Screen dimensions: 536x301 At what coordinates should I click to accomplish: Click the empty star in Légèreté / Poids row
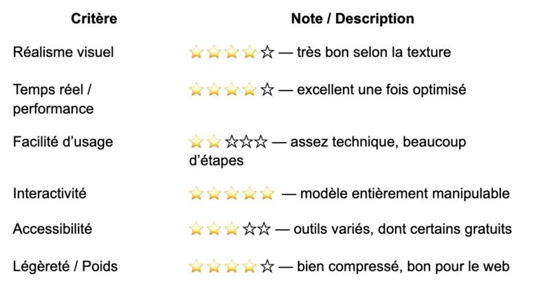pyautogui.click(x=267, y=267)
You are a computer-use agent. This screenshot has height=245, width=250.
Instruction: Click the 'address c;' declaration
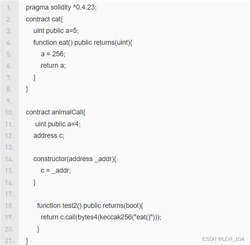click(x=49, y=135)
---
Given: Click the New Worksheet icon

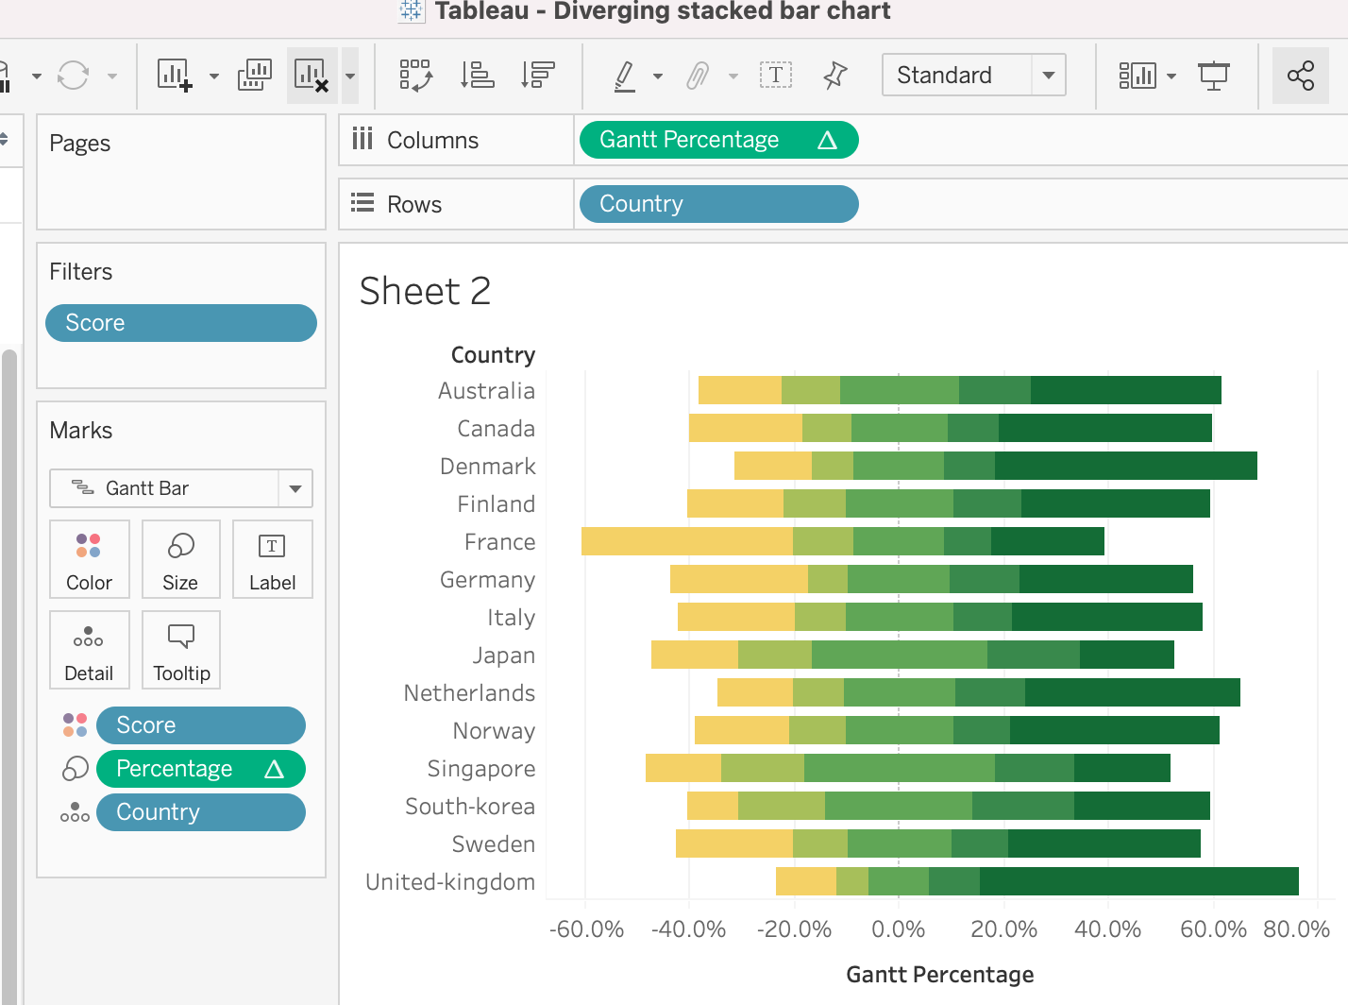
--
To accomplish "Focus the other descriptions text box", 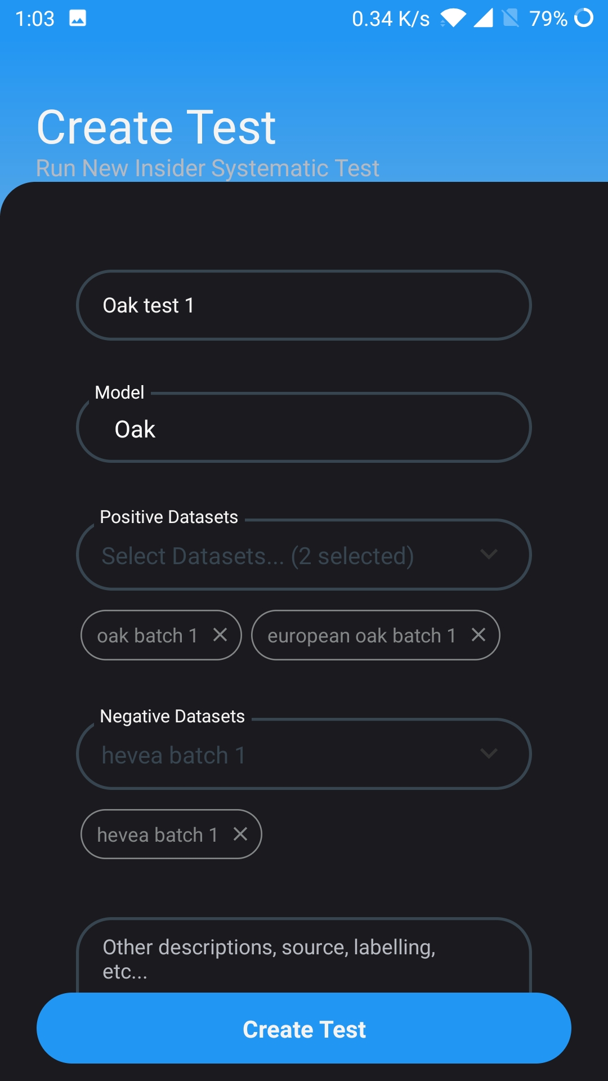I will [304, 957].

§ DIRECTIONS FOR THIS TASK
The stretch to restate runs from the line above containing "Screen dimensions: 536x301" through the line containing "You are a computer-use". Copy it word for word, ends included, without pictures.

§ RESULT BELOW
Screen dimensions: 536x301 At what coordinates should I click to accomplish: Click the empty star in Légèreté / Poids row
pyautogui.click(x=267, y=267)
You are a computer-use agent. This screenshot has height=245, width=250.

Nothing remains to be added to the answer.